Irak’tan Suriye’ye, Hizbullah’tan PKK’ye kadar nice ayrılık konularını, bir Tahran-Ankara bunalımına dönüştürmeden geçiştirmiş iki ülkeyi bir şiir fena halde karşı karşıya getirdi.

“Altı üstü bir şiir, bu kadar alıngan niye?” diye soranlar çıkabilir.

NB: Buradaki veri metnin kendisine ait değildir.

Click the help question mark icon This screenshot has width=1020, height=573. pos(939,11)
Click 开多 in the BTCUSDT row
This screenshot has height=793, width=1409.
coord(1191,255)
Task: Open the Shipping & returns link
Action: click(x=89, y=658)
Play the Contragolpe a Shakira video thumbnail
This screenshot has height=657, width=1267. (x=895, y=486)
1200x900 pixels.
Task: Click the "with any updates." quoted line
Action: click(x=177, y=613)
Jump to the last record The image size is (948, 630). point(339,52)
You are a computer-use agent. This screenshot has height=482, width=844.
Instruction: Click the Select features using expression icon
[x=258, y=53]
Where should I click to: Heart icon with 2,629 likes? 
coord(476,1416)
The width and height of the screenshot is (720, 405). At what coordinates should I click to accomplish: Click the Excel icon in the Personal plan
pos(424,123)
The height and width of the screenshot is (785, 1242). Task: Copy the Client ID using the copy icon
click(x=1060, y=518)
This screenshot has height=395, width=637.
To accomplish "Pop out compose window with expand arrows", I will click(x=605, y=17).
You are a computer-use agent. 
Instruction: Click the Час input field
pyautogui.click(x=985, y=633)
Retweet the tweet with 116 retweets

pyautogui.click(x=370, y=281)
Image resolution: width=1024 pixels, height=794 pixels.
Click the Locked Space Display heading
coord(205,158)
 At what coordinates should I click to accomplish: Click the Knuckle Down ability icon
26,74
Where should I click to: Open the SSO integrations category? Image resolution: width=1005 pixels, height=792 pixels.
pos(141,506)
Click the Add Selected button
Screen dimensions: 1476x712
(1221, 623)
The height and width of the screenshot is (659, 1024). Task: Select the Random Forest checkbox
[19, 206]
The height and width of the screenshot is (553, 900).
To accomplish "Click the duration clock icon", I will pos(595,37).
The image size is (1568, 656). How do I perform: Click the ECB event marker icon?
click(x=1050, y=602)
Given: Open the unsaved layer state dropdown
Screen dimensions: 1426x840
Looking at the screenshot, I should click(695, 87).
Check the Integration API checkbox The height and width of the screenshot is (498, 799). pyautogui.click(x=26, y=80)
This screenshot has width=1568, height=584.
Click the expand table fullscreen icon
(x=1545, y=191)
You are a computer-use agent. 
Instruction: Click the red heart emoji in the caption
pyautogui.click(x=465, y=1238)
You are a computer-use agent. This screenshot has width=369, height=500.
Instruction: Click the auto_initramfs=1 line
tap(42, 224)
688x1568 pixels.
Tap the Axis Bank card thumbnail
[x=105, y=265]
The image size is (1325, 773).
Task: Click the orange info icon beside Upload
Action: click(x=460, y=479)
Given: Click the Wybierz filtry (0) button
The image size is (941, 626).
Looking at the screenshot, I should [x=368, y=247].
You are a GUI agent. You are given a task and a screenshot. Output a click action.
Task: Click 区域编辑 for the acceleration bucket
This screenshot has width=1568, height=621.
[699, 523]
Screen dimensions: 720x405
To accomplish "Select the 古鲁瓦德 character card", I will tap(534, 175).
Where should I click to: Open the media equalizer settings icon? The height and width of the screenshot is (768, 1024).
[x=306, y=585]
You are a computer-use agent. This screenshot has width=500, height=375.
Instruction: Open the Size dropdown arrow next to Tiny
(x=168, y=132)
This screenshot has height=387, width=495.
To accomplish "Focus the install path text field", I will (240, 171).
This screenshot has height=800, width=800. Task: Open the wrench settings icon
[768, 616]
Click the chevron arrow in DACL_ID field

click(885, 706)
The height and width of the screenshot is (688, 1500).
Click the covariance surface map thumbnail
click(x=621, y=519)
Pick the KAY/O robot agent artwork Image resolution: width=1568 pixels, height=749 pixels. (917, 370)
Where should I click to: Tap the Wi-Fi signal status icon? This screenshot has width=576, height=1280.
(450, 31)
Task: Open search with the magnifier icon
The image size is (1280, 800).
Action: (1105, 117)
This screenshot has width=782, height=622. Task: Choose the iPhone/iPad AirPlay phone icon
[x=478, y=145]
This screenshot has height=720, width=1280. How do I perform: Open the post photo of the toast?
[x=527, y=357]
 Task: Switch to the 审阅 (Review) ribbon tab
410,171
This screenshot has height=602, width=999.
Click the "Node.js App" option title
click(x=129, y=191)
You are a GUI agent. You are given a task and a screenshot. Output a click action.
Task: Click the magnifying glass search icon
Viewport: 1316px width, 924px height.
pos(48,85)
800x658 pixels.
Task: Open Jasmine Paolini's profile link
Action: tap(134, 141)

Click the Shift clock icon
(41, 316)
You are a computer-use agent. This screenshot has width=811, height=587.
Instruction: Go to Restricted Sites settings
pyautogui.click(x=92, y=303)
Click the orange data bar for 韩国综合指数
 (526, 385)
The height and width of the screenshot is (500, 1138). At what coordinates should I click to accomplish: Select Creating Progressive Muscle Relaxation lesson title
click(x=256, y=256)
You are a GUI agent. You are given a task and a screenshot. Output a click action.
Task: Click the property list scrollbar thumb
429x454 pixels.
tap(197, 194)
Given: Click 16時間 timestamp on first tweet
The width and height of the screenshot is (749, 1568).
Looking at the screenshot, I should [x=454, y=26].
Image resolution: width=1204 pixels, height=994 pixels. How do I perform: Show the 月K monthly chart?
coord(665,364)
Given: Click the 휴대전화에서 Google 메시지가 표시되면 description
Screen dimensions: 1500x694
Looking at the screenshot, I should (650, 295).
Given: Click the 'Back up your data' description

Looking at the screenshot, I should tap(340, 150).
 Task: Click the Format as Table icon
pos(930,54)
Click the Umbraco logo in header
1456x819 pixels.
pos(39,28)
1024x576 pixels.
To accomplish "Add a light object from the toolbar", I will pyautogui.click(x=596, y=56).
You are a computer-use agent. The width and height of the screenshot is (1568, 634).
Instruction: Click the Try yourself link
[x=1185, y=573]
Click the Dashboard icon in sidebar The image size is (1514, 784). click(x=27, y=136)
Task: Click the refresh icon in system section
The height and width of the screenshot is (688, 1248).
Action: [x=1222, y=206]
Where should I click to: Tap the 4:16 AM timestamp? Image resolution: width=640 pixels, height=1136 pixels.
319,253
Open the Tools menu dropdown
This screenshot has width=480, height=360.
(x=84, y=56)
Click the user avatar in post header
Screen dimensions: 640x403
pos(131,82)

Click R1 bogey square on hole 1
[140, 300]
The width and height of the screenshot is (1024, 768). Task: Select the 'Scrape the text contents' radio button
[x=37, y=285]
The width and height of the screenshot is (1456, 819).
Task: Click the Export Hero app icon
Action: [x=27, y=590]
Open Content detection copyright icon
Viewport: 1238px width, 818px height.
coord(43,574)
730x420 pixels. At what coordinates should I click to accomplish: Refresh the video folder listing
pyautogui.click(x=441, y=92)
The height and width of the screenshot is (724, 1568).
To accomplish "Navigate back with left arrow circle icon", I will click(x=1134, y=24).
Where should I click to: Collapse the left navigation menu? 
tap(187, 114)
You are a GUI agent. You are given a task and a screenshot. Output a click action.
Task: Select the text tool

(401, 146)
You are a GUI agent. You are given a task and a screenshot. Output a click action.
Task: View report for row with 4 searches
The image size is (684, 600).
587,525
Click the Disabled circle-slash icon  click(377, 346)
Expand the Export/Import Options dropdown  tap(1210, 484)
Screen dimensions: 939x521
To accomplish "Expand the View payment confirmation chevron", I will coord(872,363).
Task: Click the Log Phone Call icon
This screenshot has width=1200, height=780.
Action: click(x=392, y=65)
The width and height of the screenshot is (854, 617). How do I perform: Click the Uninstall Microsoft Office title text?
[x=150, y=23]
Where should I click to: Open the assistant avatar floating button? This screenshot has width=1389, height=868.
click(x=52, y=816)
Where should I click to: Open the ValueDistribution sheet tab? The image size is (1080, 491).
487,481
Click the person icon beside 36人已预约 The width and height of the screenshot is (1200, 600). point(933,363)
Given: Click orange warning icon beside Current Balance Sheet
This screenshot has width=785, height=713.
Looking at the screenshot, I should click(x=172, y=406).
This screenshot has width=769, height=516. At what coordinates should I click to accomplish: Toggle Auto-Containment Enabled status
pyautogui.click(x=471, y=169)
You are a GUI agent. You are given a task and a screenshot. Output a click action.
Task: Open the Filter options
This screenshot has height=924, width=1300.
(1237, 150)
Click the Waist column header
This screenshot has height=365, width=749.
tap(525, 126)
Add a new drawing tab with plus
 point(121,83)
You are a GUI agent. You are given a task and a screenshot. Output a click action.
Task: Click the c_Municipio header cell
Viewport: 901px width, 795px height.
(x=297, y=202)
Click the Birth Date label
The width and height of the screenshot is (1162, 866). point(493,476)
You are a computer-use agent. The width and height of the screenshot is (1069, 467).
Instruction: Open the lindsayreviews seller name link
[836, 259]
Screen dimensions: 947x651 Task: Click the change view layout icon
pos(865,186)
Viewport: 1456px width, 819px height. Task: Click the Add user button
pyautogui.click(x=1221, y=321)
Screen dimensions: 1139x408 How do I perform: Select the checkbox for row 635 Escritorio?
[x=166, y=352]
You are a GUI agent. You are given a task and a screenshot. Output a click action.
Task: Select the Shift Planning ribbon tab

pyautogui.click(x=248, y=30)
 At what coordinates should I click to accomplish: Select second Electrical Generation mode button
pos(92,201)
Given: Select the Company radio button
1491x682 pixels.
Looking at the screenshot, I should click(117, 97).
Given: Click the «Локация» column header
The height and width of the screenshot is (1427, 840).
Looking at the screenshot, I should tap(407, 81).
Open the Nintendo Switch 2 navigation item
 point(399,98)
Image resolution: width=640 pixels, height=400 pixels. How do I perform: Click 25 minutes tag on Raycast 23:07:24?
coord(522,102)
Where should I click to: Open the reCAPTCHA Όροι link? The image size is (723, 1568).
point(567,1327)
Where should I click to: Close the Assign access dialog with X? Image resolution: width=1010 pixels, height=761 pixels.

Lakin Türk dış politikasının müdahaleci seyri ve Erdoğan’ın Bakü’de başka zaferler vaat etmesi dikkate alındığında bir şiir bir sürü şeye dokunabiliyor. İran’ın toprak bütünlüğü ile ilgili korkularının yersiz olup olmadığına bakmadan önce Erdoğan’ın sınırı teşkil eden Aras’a gönderme yapmasını Anadolu Ajansı’nın şu yorumuyla birlikte okuyalım:

“Güçlü bir Azerbaycan Cumhuriyeti’nin Tebriz’de ilham kaynağı olduğu gerçeği hafife alınamayacak kadar önemli… Türkiye’nin bu süreçte her anlamda Azerbaycan’ın yanında yer alması İran Türkleri için de geleceğe yönelik umut kaynağı haline geldi.”

İlişkilerde epey zamandır artan gaz sıkışması sonunda bir mısra ile infilak etti. Şiir İran’da idrak edilendir, mısraların tesiri açısından bunu da not etmeli.


Gelelim bir şiirin nerelere kadar gidebildiğine…

Her şeyden önce Karabağ savaşıyla Türkiye’nin Güney Kafkasya’da denkleme girmesi ve statükonun bozulması sadece İran’ın ekonomik çıkarlarını değil başka etnik fay hatları ve sınırlarla ilgili kaygılarını canlandırıyor.

İran, SSCB sonrası 1991’de aynı gün bağımsızlıklarını tanıdığı Azerbaycan ve Ermenistan’la ilişkilerini birini diğerine feda etmeden götürmeye çalıştı. Bu haliyle İran’ın tarafsızlığı, Bakü’nün nazarında Ermenistan’ı kayıran bir çizgideydi. Ankara da bunu hep böyle gördü.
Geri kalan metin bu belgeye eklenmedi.